駿河屋さんにはもうだいぶ前からお世話になっておりますけど、届かなかったり、一方的にキャンセルされたりしたことは一度もないので、待っていればいずれは来るという感じですかね。その点では信頼できると思います。
ただ、ほぼ毎日「タイムセール」のメールが来るのがなぁ。さっさと発送しろと言いたくなるのが人情ってもんでしょう。w

愛が必要。
さて本題の「黄色魔術オリエンタルガール」。最終話の掲載されている「COMICパピポ 1994年5月号」が手に入ったことで、ついに20数年を経て結末を知ることができたわけですけど・・・え?そういうオチ?という感じ。w

順を追って説明しましょう。w
無駄に長い上に、なにか役にたつとか、教養が深まるとか、そういうことは一切ありませんので、興味がない人はここから先を読む必要はないと思います。(汗
いやまあ、わたくしの「ヨコハマ買い出し紀行」の考察で得たノウハウと能力を無駄につぎ込んで20数年前のどうということはない、作者ですら成功したとは言い難いというスーパーマイナーなエロマンガを解説・考察するとどうなるのかという顛末を見るのも一興かも。w

とりあえず単行本での話の流れはこちら。このざっくりとしたあらすじに書いたことがかなりの部分で伏線になっております。もちろん、わたくしは知らずにあらすじを書いたわけですけど、それが思いっきり伏線になっています。
例えば一番最初に登場する雑魚キャラ、これが雑魚とも言い切れないと申し上げましたけど、話が進むにつれて最強の敵となって立ちはだかるという。1994年1月号と3月号が抜けているので、話が繋がらなくて詳しい経過はわからないのですけれども、最終話ではレズビオナンの首領のレズビオナから首領の座を奪っている。
また、相手を殺さないのが不思議なんですけど、その理由も(正当かどうかは別として)明らかになる。
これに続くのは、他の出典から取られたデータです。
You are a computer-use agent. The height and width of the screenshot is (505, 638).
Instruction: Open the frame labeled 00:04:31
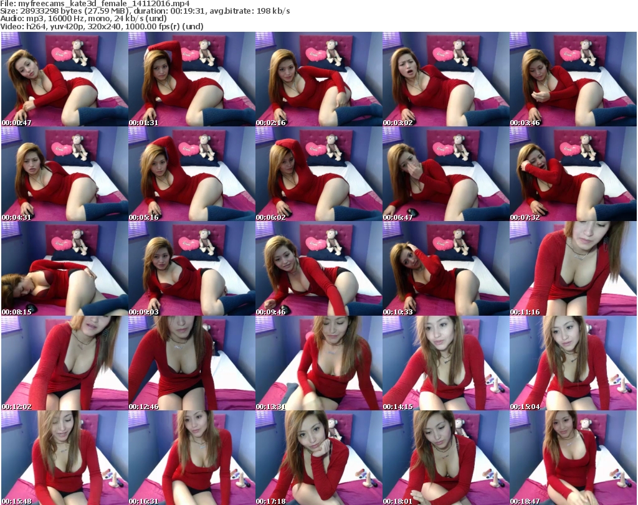click(64, 174)
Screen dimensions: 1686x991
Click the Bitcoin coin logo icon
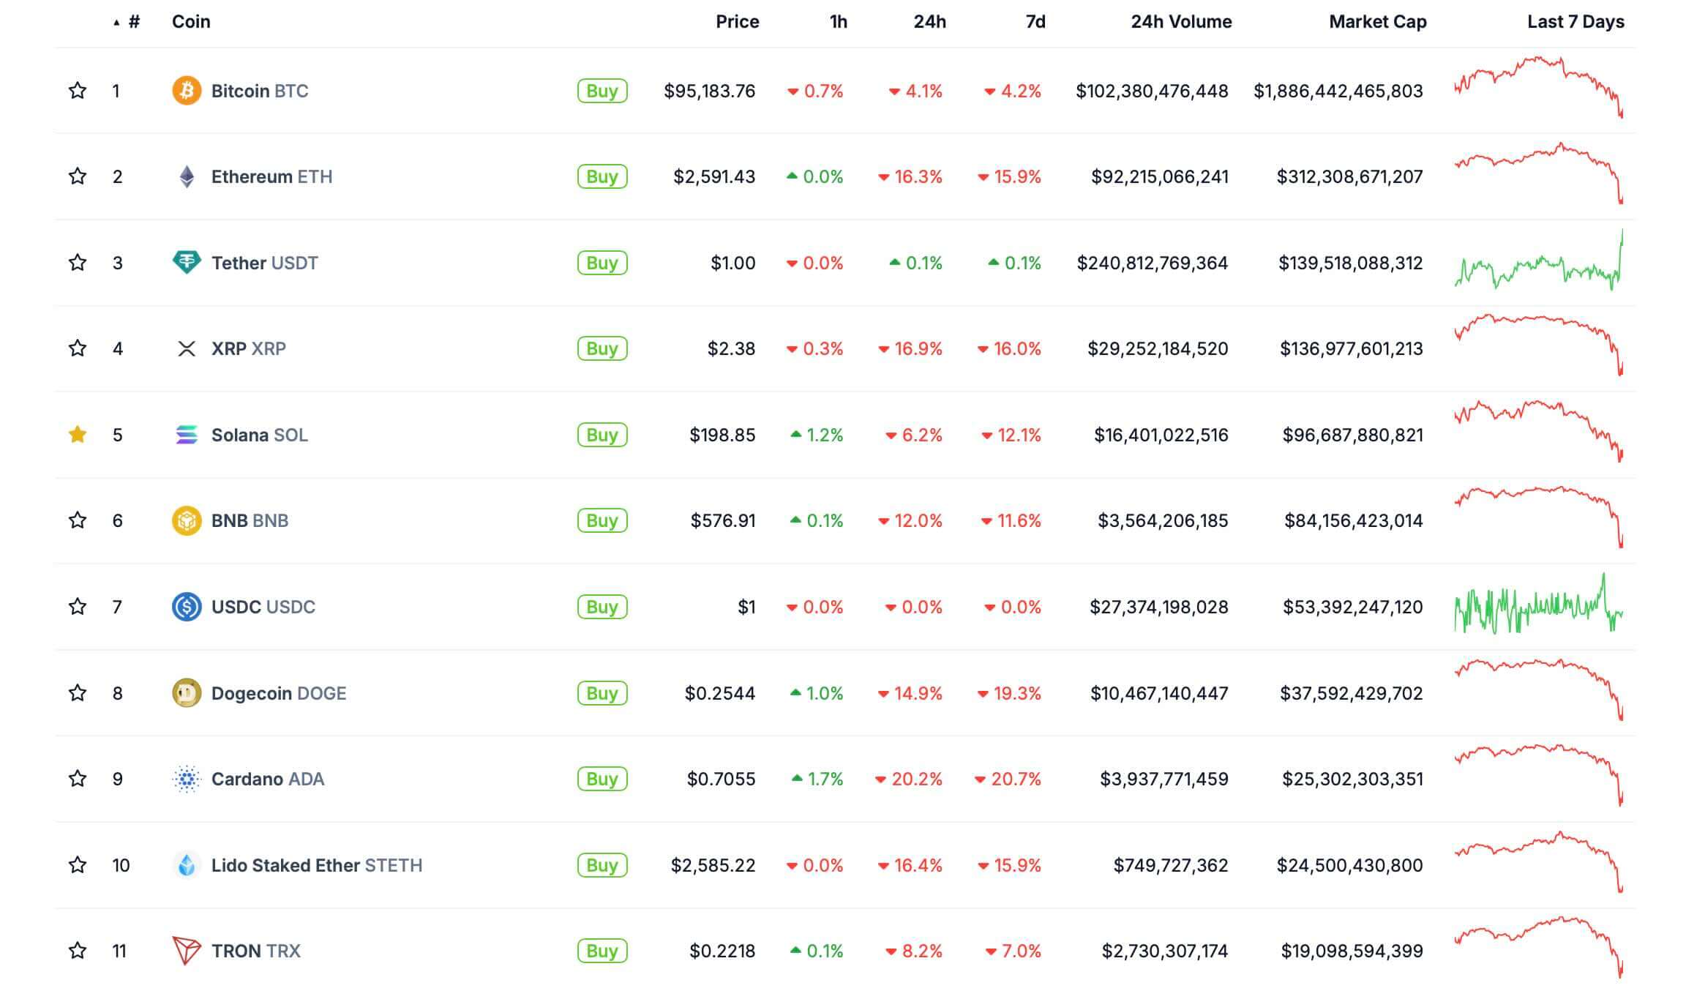[187, 91]

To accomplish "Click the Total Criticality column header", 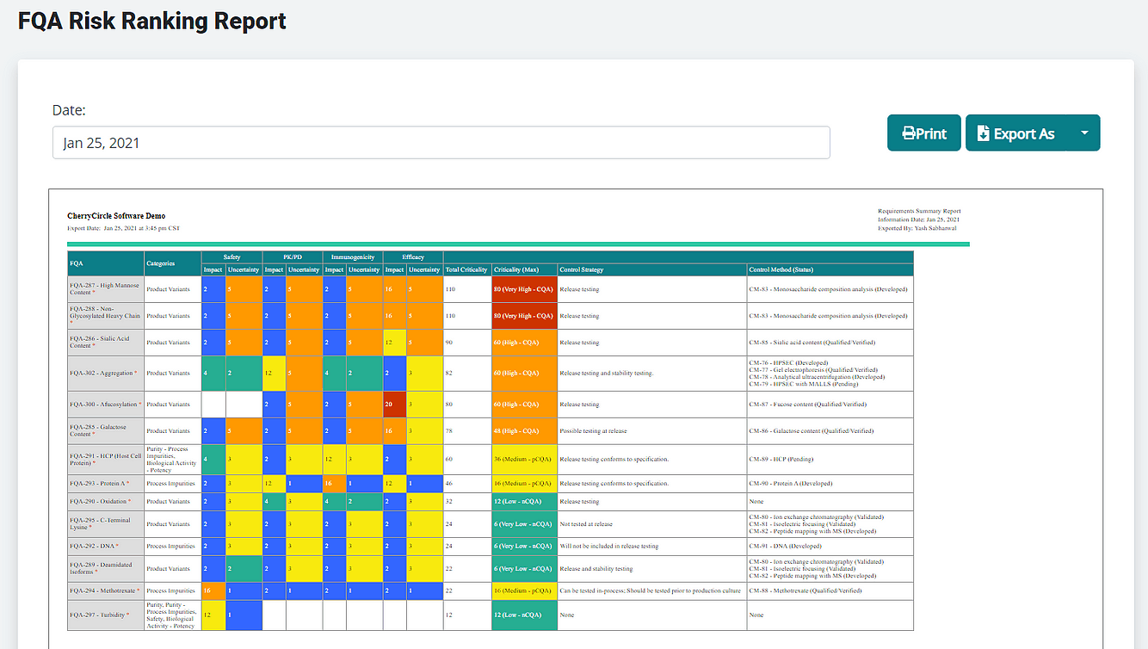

あらすじに書きましたとおり、「オリエンタルガール」を作り出したのはレズビオナン帝国に属するレイ=バッハ博士で、その「オリエンタルガール」がレズビオナの配下のアクトレスと戦うのはなぜか。当然ながら「オリエンタルガール」をレイ=バッハ博士が調整しているのはレズビオナを始めとするレズビオナン帝国の首脳部には秘密にされております。そして「COMICパピポ」1993年9月号の時点で、それがバレかかっている。
雑魚キャラ(名をフローリアンという)が、話の最初で「オリエンタルガール」に一蹴されて、レイ=バッハ博士のところで「調整」というか治療されているうちに、「オリエンタルガール」に妹を再起不能にされたレズビオナン最強のアクトレス「クイン」と「オリエンタルガール」が戦って、「クイン」が気合いでスペックの差をヒックリ返して「オリエンタルガール」を破る。が、この話の主役の少女、最初に「オリエンタルガール」に助けられた少女(優という)が「オリエンタルガール」の落とした変身用のカードで「オリエンタルガール2号」みたいになって「クイン」を破るけれども、自分も力の制御ができずに倒れて、結局「オリエンタルガール」も「クイン」も「優」もダウンして終了。捕らえられた「オリエンタルガール」はレズビオナの寝室で正体をはかせるために陵辱されてメロメロになりながらまだ抵抗し続ける、というところがが単行本に描かれている「黄色魔術オリエンタルガール」のストーリーです。

そして「COMICパピポ 1993年9月号」では「クイン」はなぜ「優」があのような能力を発揮したのか不可解に思い、任務は遂行したものの納得していない。っていうか、「優」に思いっきりやられたのにダメージないのが不思議です。>クイン
そんなことをしているうちに調整が終わったフローリアンが登場。フローリアンは未熟なんですけれどももともと野心家で、いずれはクインなどのより上級のアクトレスを蹴落として、自分がレズビオナのお気に入りになろうと思っている。なので、急いでアクトレスとしての能力upをしたいのですけれども、急激なアップデートは身体的な負担が大きいということでレイ=バッハ博士に諌められている。だがしかし、血気にはやるフローリアンはレイ=バッハ博士がいない間に勝手に自分のアップデートをしようと画策し、その過程で「オリエンタルガール」と戦ってダメージを受けてレイ=バッハ博士に調整を受けたアクトレスが能力をなくす方向にチューニングされていることを知る。これがレイ=バッハ博士の陰謀(のひとつ)です。
そして自分で勝手にアップデートしたフローリアンはその強大な能力で今まで歯が立たなかったクインを一蹴して陵辱、レイ=バッハ博士に陰謀の理由を問い詰める。というか、アップデートで得た能力で相手の心を読んで、すべての真相を知る。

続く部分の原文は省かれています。